第4話

 男達は代わる代わるに「何故、阿桑田ユリカという人物を知っているのか」「何故、眼前の女が阿桑田ユリカ本人である事を知っていたのか」を説明した。




「職業柄、俺達は普通の奴らが出入りしない場所にも顔を出すんだ。お国から貰える手配情報じゃ、満足に生きていけないからよ……あぁ、職業は獣猟師なんだよ。特に危ない猛獣専門の……な」


「昨日、俺達は猛獣の出没情報を役人よりも早く売ってくれる知り合いを尋ねたんだ。その時……見掛けない女がそこにいた。
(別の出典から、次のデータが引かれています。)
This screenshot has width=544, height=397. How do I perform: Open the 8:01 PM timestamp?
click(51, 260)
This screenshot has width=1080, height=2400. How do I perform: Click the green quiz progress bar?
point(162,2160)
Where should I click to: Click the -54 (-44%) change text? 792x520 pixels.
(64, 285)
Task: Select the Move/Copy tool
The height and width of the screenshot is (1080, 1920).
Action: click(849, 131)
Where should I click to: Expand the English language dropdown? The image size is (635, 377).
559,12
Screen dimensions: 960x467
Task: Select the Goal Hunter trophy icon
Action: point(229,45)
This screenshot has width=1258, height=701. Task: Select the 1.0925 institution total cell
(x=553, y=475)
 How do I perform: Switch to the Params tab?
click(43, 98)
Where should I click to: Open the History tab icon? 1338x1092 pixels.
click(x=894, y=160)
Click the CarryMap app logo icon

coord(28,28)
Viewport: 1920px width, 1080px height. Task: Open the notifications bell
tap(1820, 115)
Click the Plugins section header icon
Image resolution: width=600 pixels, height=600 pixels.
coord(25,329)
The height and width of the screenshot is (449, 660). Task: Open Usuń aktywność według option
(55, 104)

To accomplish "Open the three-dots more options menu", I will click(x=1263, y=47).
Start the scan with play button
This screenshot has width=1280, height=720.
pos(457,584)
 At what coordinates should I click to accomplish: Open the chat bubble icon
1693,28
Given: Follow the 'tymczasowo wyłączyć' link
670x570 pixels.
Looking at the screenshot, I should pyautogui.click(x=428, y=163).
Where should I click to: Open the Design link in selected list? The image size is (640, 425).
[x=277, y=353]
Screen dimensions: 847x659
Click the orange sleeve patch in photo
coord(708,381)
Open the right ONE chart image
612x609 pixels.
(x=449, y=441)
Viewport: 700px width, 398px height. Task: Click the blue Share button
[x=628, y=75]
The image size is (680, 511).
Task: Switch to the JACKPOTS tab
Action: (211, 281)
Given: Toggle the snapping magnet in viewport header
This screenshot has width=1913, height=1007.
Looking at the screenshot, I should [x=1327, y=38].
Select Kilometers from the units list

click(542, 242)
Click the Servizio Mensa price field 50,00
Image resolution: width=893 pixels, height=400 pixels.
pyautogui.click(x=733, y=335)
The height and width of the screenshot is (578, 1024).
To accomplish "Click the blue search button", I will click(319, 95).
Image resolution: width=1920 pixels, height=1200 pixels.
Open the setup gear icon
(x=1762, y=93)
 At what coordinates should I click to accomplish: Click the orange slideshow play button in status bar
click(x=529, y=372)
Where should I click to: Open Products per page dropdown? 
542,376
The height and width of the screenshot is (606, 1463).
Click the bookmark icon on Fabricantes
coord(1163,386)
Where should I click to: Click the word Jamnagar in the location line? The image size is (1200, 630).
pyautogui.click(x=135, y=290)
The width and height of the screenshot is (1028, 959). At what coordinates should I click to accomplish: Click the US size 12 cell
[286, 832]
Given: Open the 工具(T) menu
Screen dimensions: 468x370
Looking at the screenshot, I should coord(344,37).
隣のお嬢ちゃんぐらいかな、目付きだけは……嫌に鋭いんだ」


「あぁ、全くだ。それで……その女が言うんだ、『ある人を捜して欲しい』ってな。名前も知らないのに出来ないと言ったら……『キティーナ』って名前を出せば、きっと見付かるはずだ……ってよ」


「それに……いや、失礼な話なんだが……その女はこうも言っていた。『私のような感じがすれば、その人だ』とさ。……あんた、さっき尋常じゃない空気を……ハッキリ言えば殺気だな、殺気を出していなかったか?」


「俺達は分かるんだ。何かを仕留めようとする生物の空気……みたいなものを。俺達は確信みたいなものを持っている。あんた……俺達と似たような仕事をしていないかい」


「間違っていたらすまない……どうだろう、一緒に来てくれないか? 女はあんたを狙っている訳じゃなくて、どうやら……話がしたいだけらしいんだ」


「あやふやな話で申し訳無い……けれども、ここは俺達を信じて欲しい。絶対に危害は加えない……いや、あんたには加える事すら出来ないと思う……」




 果たしてユリカはツキーニに向き直る。


「……という事らしいです、ツキーニさん。申し訳ありませんが、貴女とご一緒出来るのはここまで――」


「わ、私も……!」


 ツキーニは被せるように言った。男達は不安げな顔で少女を見つめていた。


「私も一緒に行きたい! もしかしたら、私の目的が叶うかもしれない……お願い、自分の責任は自分で取るから……!」


 素気無くユリカはかぶりを振って、「よく聞いてくださいな」と微笑んだ。


「ここからは貴女の立ち入る事が出来ない領分、いえ、立ち入る事は推奨されないでしょう……ツキーニさんは今、自分で責任を取ると仰りましたが……例えば私を捜している方が、貴女を攻撃したとしたら? 貴女一人で迎撃をする事が果たして可能かどうか?」


「……出来る、出来るわ!」


「何を持っているか分からないのに? どのような手段を講じてくるか不明なのに? 貴女の目的が叶う前に――」


 死んでしまうかもしれないのに?


 柔和な声質から飛び出た言葉に、ツキーニは年相応の震えを見せた。


「責任は簡単に背負えますが、しかし果たすのが実に難しいもの……ツキーニさんの背中は、キチンと責任を背負える程に広く、逞しいのですか?」


 ラネイラの道を行く者の喧噪が遠くに聞こえた。男達もばつが悪そうに立ち尽くし、やがて一人が「そうだよお嬢ちゃん」とか細い声でユリカに賛同した。


「その姉さんを誘っておいてなんだが……うん、お嬢ちゃんは来ない方が良いな。あの女、どうも不気味で……そこに連れて行く俺達が言うのもアレだけどよ」


「で、でも……!」


 しばらくの間――ユリカはツキーニを見下ろしていたが……。


「ツキーニさん、ありがとうございます。貴女の気持ちは本当に嬉しいのだけど……大切な親友であるツキーニさんを、少しでも危険から遠ざけたいのです」


 ツキーニは歯を食い縛り、俯いたまま――反論を口にする事は無かった。


「ゴーディス、お嬢ちゃんを見ていてくれ」


 仲間の呼び掛けに頷いた男――ゴーディスは、黙したままのツキーニの肩を叩き、近くの飲食店に引率して行った。